# Mahnung/Rechnung von flirt-better.com



## nich-mit-mir (21 Januar 2016)

Ein Freund von mir hat gestern folgende Mail erhalten;



> Sehr geehrter Nutzer XXXXXXXXX,
> 
> Sie haben sich vor kurzem mit der E-Mail Adresse XXXXXX@XXXXXXX.com, dem Nutzernamen XXXXXXXXX und Ihrer IP-Adresse (Anschlusskennung) auf der Plattform flirt-better.com - die Plattform für erotische Treffen aus der Region angemeldet und damit unsere Nutzungsbedingungen bestätigt. Auf unsere Rechnung/Mahnung haben Sie bislang nicht reagiert.
> 
> ...



Das sind ja ganz schöne Witzbolde. Ich habe ihm den Tip gegeben nicht darauf zu reagieren und da ganze als Spam zu behandeln.

PS: War das jetzt eine Rechtsberatung von mir...???


----------



## Goblin (21 Januar 2016)

> Hier ein Auszug unserer Nutzungsbedingungen:
> §2 Registrierung Absatz (4) Die Anmeldung ist Kostenlos! Nach der Anmeldung geht die Mitgliedschaft automatisch in unsere VIP-Trail-Mitgliedschaft über. Sollte dieser nicht binnen 24 Stunden widersprochen werden, geht diese in eine Vollmitgliedschaft über, welche einmalig 99,99 Euro kostet.
> 
> Da Sie außerhalb der gesetzlichen Frist liegen und es sich um digitale Güter handelt, ist Ihre Widerspruchsfrist bereits abgelaufen.

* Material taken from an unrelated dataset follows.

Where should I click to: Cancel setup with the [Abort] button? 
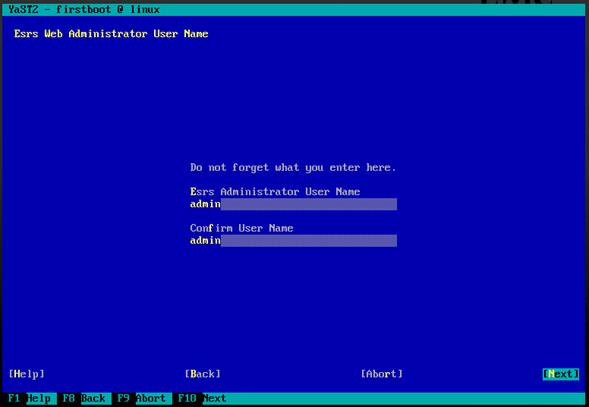click(x=382, y=374)
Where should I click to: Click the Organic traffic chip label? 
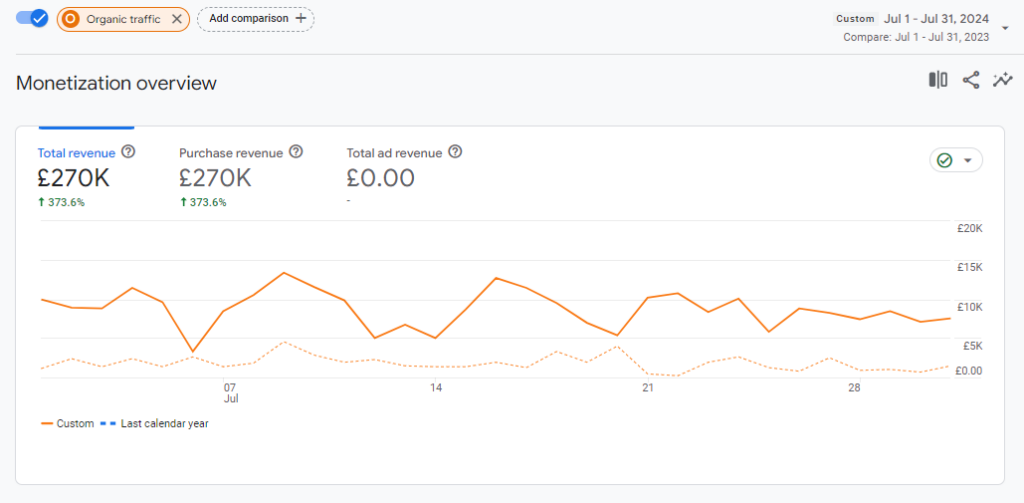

Dass so kein Vertrag zustande kommt sollte jedem klar sein. Würde bei mir sofort in den Müll wandern


----------



## BenTigger (21 Januar 2016)

nich-mit-mir schrieb:


> Ein Freund von mir hat gestern folgende Mail erhalten;
> 
> 
> 
> ...



Tja, ich denke mal, dass kommt ganz darauf an, ob ich ihm das alleine zu Hause sagte, oder offen im Forum, so das andere es sehen können.
Dann auch die Wortwahl: 
Wenn ich sage: Das musst du so und so machen... geht das Richtung Rechtsberatung.
Wenn ich aber sagte: Ich hab das auch bekommen und in die Tonne geworfen
Oder:
Wenn ich das bekommen, würde ich das in die Tonne treten und ignorieren, dann ist das eine Meinungsäußerung.

So, nun kennst du meine Meinung dazu...


----------



## nich-mit-mir (22 Januar 2016)

BenTigger schrieb:


> So, nun kennst du meine Meinung dazu...



Ganz meine Meinung


----------



## nich-mit-mir (29 Januar 2016)

Gestern hatte mein Freund wieder eine (letzte) Mahnung im Postfach.



> Sehr geehrter Nutzer XXXXXXXXX,
> 
> Sie haben sich vor kurzem mit der E-Mail Adresse [email protected].com, dem Nutzernamen Kevin9998 und Ihrer IP-Adresse (Anschlusskennung) auf der Plattform flirt-better.com - die Plattform für erotische Treffen aus der Region angemeldet und damit unsere Nutzungsbedingungen bestätigt. Auf unsere Rechnung/Mahnung haben Sie bislang nicht reagiert bzw. keine Zahlung geleistet.
> 
> ...



Über nächste Woche kommt bestimmt ein Mahnbescheid.


----------



## passer (29 Januar 2016)

Die Masche ist ähnlich wie bei Routerplaner-24 /ODV und anderen.
Dieses alles kann man nur mit Humor sehen, und hoffen, das alle betroffenen ihren Kopf walten lassen, und nicht zahlen.
Spamfilter kann da auch emotional helfen.


----------



## Goblin (29 Januar 2016)

Vielleicht solle man mal die Bank darüber informieren was ihr Kunde da so treibt

https://www.paycenter.de/


----------



## nich-mit-mir (30 Januar 2016)

Goblin schrieb:


> Vielleicht solle man mal die Bank darüber informieren was ihr Kunde da so treibt
> 
> https://www.paycenter.de/


Gute Idee, werde das mal weiter geben


----------